Recast every line of the listing as a JSON list of strings, one string per line, leaving out blank lines.

[Word and item position listing]

%%

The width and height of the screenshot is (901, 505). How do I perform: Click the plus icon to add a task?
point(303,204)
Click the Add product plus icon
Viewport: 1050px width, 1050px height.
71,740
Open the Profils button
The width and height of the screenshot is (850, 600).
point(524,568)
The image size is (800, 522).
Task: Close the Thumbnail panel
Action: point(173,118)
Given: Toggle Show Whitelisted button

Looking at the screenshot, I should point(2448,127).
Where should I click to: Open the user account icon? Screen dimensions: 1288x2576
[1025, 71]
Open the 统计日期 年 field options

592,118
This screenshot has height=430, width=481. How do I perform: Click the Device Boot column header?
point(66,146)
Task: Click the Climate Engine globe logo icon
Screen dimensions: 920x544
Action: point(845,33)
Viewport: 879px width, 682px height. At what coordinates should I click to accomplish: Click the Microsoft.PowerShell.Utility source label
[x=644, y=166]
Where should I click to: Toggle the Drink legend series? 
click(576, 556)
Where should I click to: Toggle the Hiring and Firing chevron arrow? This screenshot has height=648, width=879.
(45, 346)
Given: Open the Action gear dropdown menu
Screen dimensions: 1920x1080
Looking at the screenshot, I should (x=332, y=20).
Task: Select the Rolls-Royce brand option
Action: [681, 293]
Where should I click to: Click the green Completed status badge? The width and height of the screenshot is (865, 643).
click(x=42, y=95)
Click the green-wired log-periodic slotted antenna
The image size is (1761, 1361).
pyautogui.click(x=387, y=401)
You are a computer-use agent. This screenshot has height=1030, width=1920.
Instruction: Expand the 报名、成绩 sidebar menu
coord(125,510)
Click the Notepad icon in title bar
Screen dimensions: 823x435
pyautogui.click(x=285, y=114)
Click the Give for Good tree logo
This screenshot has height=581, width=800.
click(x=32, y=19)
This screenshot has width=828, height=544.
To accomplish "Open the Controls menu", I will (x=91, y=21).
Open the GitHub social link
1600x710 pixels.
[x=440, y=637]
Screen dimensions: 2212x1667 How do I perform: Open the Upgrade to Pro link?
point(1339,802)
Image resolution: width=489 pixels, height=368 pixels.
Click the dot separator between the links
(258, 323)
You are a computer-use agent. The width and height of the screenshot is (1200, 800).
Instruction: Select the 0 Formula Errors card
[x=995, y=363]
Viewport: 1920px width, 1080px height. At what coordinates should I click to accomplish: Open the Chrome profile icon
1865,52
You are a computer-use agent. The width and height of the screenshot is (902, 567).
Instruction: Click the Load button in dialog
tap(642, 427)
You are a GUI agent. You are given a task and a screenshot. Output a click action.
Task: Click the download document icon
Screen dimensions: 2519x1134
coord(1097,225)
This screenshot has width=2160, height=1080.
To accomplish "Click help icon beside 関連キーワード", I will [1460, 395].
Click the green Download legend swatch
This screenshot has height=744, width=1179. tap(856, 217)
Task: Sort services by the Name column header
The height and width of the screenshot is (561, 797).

%%

FULL SOLUTION:
[
  "The width and height of the screenshot is (901, 505). How do I perform: Click the plus icon to add a task?",
  "point(303,204)",
  "Click the Add product plus icon",
  "Viewport: 1050px width, 1050px height.",
  "71,740",
  "Open the Profils button",
  "The width and height of the screenshot is (850, 600).",
  "point(524,568)",
  "The image size is (800, 522).",
  "Task: Close the Thumbnail panel",
  "Action: point(173,118)",
  "Given: Toggle Show Whitelisted button",
  "Looking at the screenshot, I should point(2448,127).",
  "Where should I click to: Open the user account icon? Screen dimensions: 1288x2576",
  "[1025, 71]",
  "Open the 统计日期 年 field options",
  "592,118",
  "This screenshot has height=430, width=481. How do I perform: Click the Device Boot column header?",
  "point(66,146)",
  "Task: Click the Climate Engine globe logo icon",
  "Screen dimensions: 920x544",
  "Action: point(845,33)",
  "Viewport: 879px width, 682px height. At what coordinates should I click to accomplish: Click the Microsoft.PowerShell.Utility source label",
  "[x=644, y=166]",
  "Where should I click to: Toggle the Drink legend series? ",
  "click(576, 556)",
  "Where should I click to: Toggle the Hiring and Firing chevron arrow? This screenshot has height=648, width=879.",
  "(45, 346)",
  "Given: Open the Action gear dropdown menu",
  "Screen dimensions: 1920x1080",
  "Looking at the screenshot, I should (x=332, y=20).",
  "Task: Select the Rolls-Royce brand option",
  "Action: [681, 293]",
  "Where should I click to: Click the green Completed status badge? The width and height of the screenshot is (865, 643).",
  "click(x=42, y=95)",
  "Click the green-wired log-periodic slotted antenna",
  "The image size is (1761, 1361).",
  "pyautogui.click(x=387, y=401)",
  "You are a computer-use agent. This screenshot has height=1030, width=1920.",
  "Instruction: Expand the 报名、成绩 sidebar menu",
  "coord(125,510)",
  "Click the Notepad icon in title bar",
  "Screen dimensions: 823x435",
  "pyautogui.click(x=285, y=114)",
  "Click the Give for Good tree logo",
  "This screenshot has height=581, width=800.",
  "click(x=32, y=19)",
  "This screenshot has width=828, height=544.",
  "To accomplish \"Open the Controls menu\", I will (x=91, y=21).",
  "Open the GitHub social link",
  "1600x710 pixels.",
  "[x=440, y=637]",
  "Screen dimensions: 2212x1667 How do I perform: Open the Upgrade to Pro link?",
  "point(1339,802)",
  "Image resolution: width=489 pixels, height=368 pixels.",
  "Click the dot separator between the links",
  "(258, 323)",
  "You are a computer-use agent. The width and height of the screenshot is (1200, 800).",
  "Instruction: Select the 0 Formula Errors card",
  "[x=995, y=363]",
  "Viewport: 1920px width, 1080px height. At what coordinates should I click to accomplish: Open the Chrome profile icon",
  "1865,52",
  "You are a computer-use agent. The width and height of the screenshot is (902, 567).",
  "Instruction: Click the Load button in dialog",
  "tap(642, 427)",
  "You are a GUI agent. You are given a task and a screenshot. Output a click action.",
  "Task: Click the download document icon",
  "Screen dimensions: 2519x1134",
  "coord(1097,225)",
  "This screenshot has width=2160, height=1080.",
  "To accomplish \"Click help icon beside 関連キーワード\", I will [1460, 395].",
  "Click the green Download legend swatch",
  "This screenshot has height=744, width=1179. tap(856, 217)",
  "Task: Sort services by the Name column header",
  "The height and width of the screenshot is (561, 797)."
]